As a simple exercise, I wanted to write up a proof that in any topos $\mathcal{E}$, given a subobject $r:R\rightarrowtail X\times Y$ in $\mathcal{E}$, if $$(\forall x:X)(\forall y,z:Y)([R(x,y)\wedge R(x,z)]\Rightarrow y=z)$$ holds in the internal language, then the projection $\pi_1r:R\to X$ is a monomorphism. For some reason, I have been unable to see my way to a solution after a couple of days of picking at it, and I've started just going in circles.
Unless I'm forgetting how any of this works, the above sentence holding in the internal language ought to mean that $$\pi_{1,2}^*r\cap\pi_{1,3}^*r\leq \pi_{2,3}^*\Delta_Y\hspace{3em}(*)$$ in the subobject lattice of $X\times Y\times Y$ (where $\Delta_Y$ is the diagonal map $Y\to Y\times Y$). It's easy enough to show that if $(\pi_1 r\times\pi_1r)^*\Delta_Y\leq \Delta_R$ holds in the subobject lattice of $R\times R$ then $\pi_1r$ is a monomorphism, so my main strategy has been to try and derive this from $(*)$; this hasn't worked for me yet.
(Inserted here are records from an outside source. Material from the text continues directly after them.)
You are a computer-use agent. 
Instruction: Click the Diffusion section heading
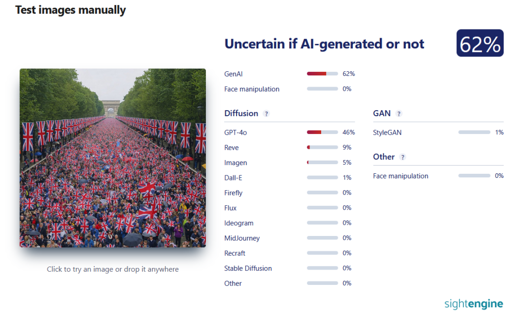pos(241,113)
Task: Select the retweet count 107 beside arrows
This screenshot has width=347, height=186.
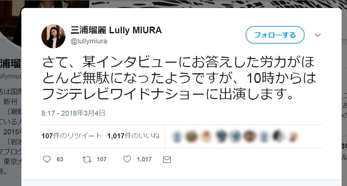Action: point(102,159)
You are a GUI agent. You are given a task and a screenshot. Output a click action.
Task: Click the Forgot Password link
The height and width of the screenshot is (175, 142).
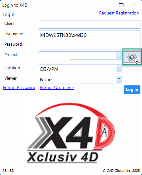[x=19, y=88]
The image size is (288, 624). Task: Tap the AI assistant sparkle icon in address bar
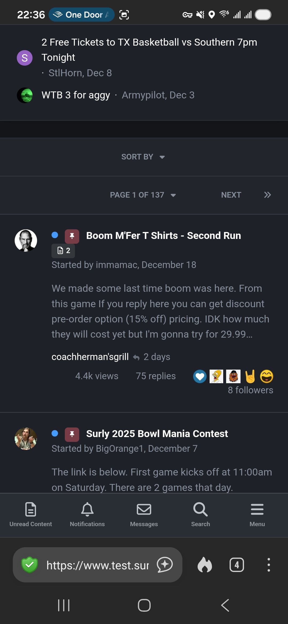click(x=165, y=565)
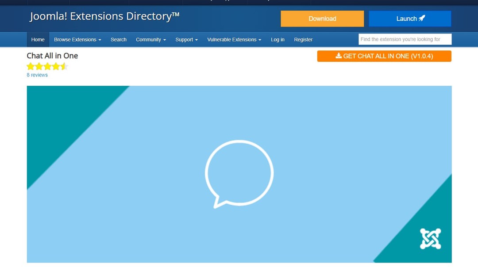This screenshot has height=267, width=478.
Task: Choose Register in the navigation bar
Action: 303,40
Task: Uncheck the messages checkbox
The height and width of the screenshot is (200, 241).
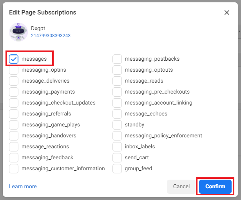Action: [14, 59]
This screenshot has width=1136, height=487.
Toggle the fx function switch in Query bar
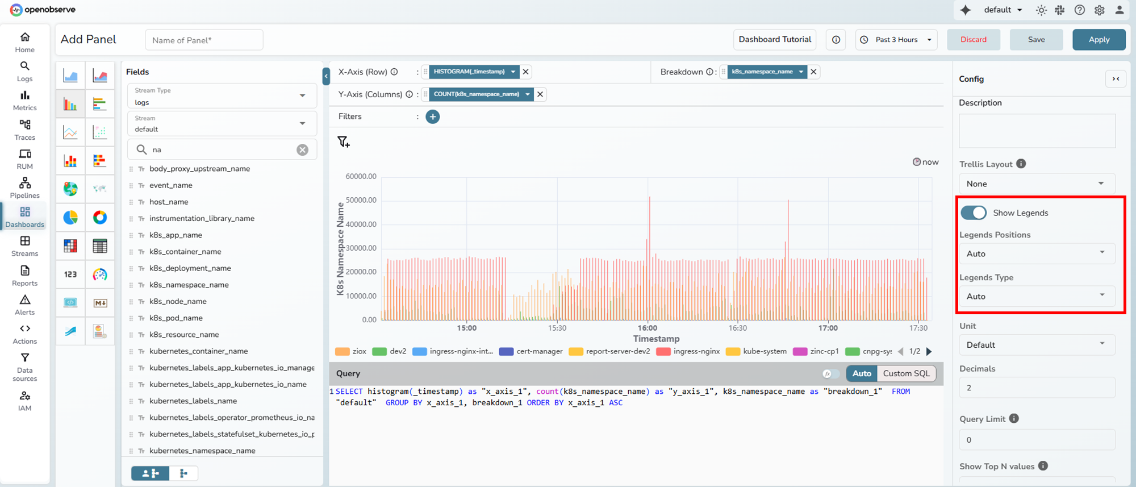point(830,373)
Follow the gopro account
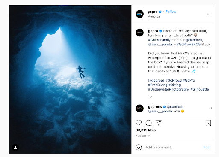The image size is (219, 157). tap(171, 12)
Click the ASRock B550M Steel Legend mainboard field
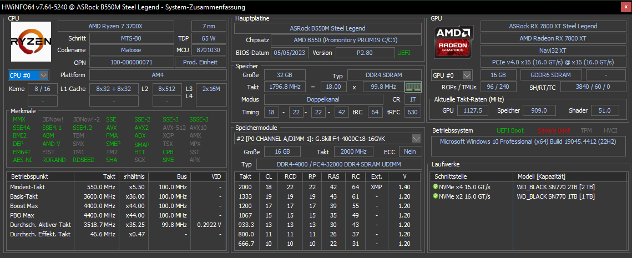Image resolution: width=632 pixels, height=258 pixels. pyautogui.click(x=327, y=28)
tl;dr - How can I show that $\pi_1r$ is monomorphic, starting from the assumption $(*)$?
You can do it directly : if $u,v$ are maps $Z\to R$ such that $\pi_1ru=\pi_1rv$, then to prove that $u=v$ it suffices to prove that $ru=rv$ (since $r$ is a mono), and for that is enough to prove that $\pi_2ru=\pi_2rv$, since $\pi_{1}$ and $\pi_2$ are jointly monic. Since the condition $(*)$ tells you that $\pi_1ru=\pi_1rv\Rightarrow \pi_2ru=\pi_2rv$, you're done !